Juvenile Idiopathic Arthritis Deep Research Fallback
Provider Attempts
No deep-research provider was invoked for this root-level entry. There
is no existing subtype dismech file for any ILAR category, so this
record was curated directly from the verified literature already
cached in references_cache/ that addresses JIA at the umbrella level.
Integrated Literature Synthesis
Juvenile idiopathic arthritis (JIA, MONDO:0011429) is an umbrella
term for the chronic arthritides of childhood beginning before
16 years of age and persisting for at least six weeks, after exclusion
of infective, traumatic, malignant, and other defined causes. The
International League of Associations for Rheumatology (ILAR) criteria
stratify JIA into seven clinically distinct categories — oligoarticular,
polyarticular rheumatoid-factor-negative, polyarticular rheumatoid-
factor-positive, systemic, psoriatic, enthesitis-related, and
undifferentiated. PMID:29848426 ("Spectrum of Joint Deformities in
Children with Juvenile Idiopathic Arthritis") cites the ILAR
criteria as the operational basis for cohort enrolment in JIA studies.

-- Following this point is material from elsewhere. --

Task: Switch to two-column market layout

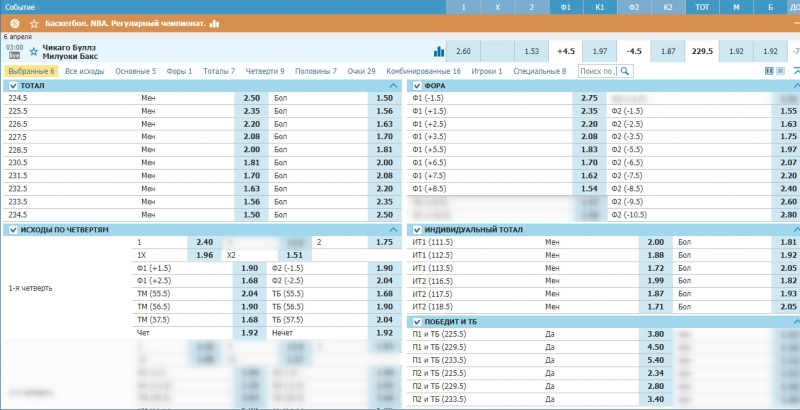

Mechanistic axis: autoimmune vs autoinflammatory. PMID:29037901 frames the heterogeneity directly: "Juvenile Idiopathic Arthritis (JIA) is characterized with a variable pattern of articular involvement and systemic symptoms and, thus, it has been classified in several subtypes." Oligoarticular, polyarticular and RF-positive forms have an adaptive-autoimmune flavour with HLA-class-II linkage (HLA-DRB108, 01, *04 alleles depending on subset); systemic JIA is dominated by innate-immune activation with prominent IL-1 and IL-6 signalling.
PMID:38756937 and PMID:39317417 establish the Still's disease continuum
between systemic JIA and adult-onset Still's disease, and define the
modern therapeutic strategy: "The optimal therapeutic strategy relies
on early use of interleukin (IL-1 or IL-6 inhibitors associated to
short duration glucocorticoid (GC)." This is captured here as a
separate Systemic Autoinflammation (sJIA) pathophysiology node.
Synovial mechanism atomic decomposition. Per the PR review feedback,
the original single Synovial Inflammation node has been decomposed
into three atomic nodes connected via downstream edges:
Synovial Leukocyte Infiltration— T-cell and macrophage recruitment to the synovial membrane (UBERON:0002018,CL:0000235,GO:0006955ABNORMAL).Synovial Hyperplasia— synoviocyte proliferation (CL:0000214).Cytokine-Mediated Articular Damage— TNF / IL-1 / IL-6 -driven cartilage and bone destruction (GO:0001816INCREASED).
Chronic anterior uveitis is the major extra-articular complication
of oligoarticular JIA and a leading cause of visual morbidity if
unscreened. It is now captured as a subtype-qualified phenotype
(HP:0012122 Anterior uveitis, temporality: CHRONIC,
subtype: Oligoarticular). Acute symptomatic uveitis also occurs in
enthesitis-related JIA but is not the same phenotype.
Treatment ladder. NSAIDs (MAXO:0000221), intra-articular and
short-course systemic glucocorticoids, methotrexate as the conventional
synthetic DMARD of first choice for polyarticular / extended-
oligoarticular JIA, and biologic DMARDs targeting TNF (etanercept,
adalimumab), IL-1 (anakinra, canakinumab), and IL-6 (tocilizumab),
with IL-1 / IL-6 inhibitors moving earlier in the treatment paradigm
for systemic JIA per the EULAR/PReS recommendations.
Out of scope for the root entry
- Subtype-specific molecular details and complication profiles (macrophage activation syndrome in sJIA, the full spectrum of drug-specific dosing and adverse effects, etc.). Scoped as follow-up dismech entries per ILAR category.
- Genetic-association detail beyond HLA-DRB1 — additional susceptibility loci (PTPN22, IL2RA, IL6, IL10) and the genetic overlap with adult rheumatoid arthritis are scoped as follow-up.
- The Still's-disease end of the continuum in adults (adult-onset Still's disease) — should be its own dismech entry rather than duplicated here.